I will try to give an answer. First, we use postulate (2). Imagine I am inside a train moving with some velocity and you are watching me from outside. Suppose, I shine a light in a direction perpendicular to the movement of the train. Suppose it takes time $ \Delta t $ to reach to the ceiling of the train. If the distance between the torch and the ceiling is $\Delta x$, the postulate (2) implies
$$ \frac{\Delta x}{\Delta t} = c$$
Now consider the situation in your frame. Now because of the movement of the train, the light doesn't travel purely in the perpendicular direction and is now slanted. Therefore, it travels a distance $\Delta x'> \Delta x$ when it reaches the ceiling. Now for postulate (2) to hold, you need to measure the speed as $c$, i.e
$$ \frac{\Delta x'}{\Delta t'} = c$$
where $\Delta t'$ is the time it took for the light to reach to the top according to you. This immediately implies $\Delta t' \neq \Delta t$. This means, we need to account for difference in time as well as distance when we change frames of reference. Generally (2) implies
$$ c^2dt^2 - d\vec{x}^2 = 0$$
in all frames. Now this alone doesn't show the invariance of the line element $ds^2$ for all space-time events. This is where Postulate (1) comes in.

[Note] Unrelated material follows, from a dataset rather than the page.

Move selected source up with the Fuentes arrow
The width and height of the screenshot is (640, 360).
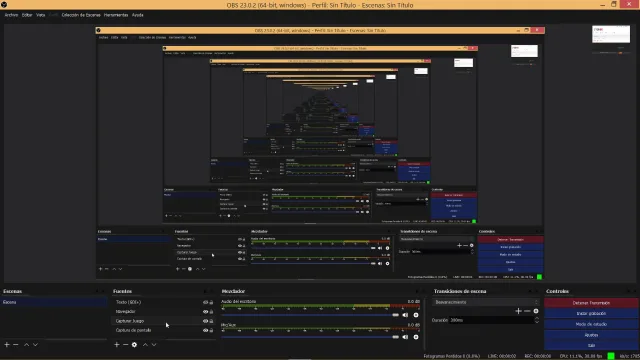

Suppose we have a wave traveling at the speed of light in some frame. It obeys the equation
$$ \left ( \frac{1}{c^2} \frac{\partial^2}{\partial t^2} - \nabla^2 \right)f = 0$$
Now suppose we have another frame. The wave equation should be invariant as the physics shouldn't change by postulate (1). Therefore we must find a transformation that keeps the wave equation intact. This is precisely the Lorentz transformations. Furthermore, it turns out the lorentz transformations leave $dsˆ2$ invariant for $\textbf{all}$ spacetime events.
Hope this helps.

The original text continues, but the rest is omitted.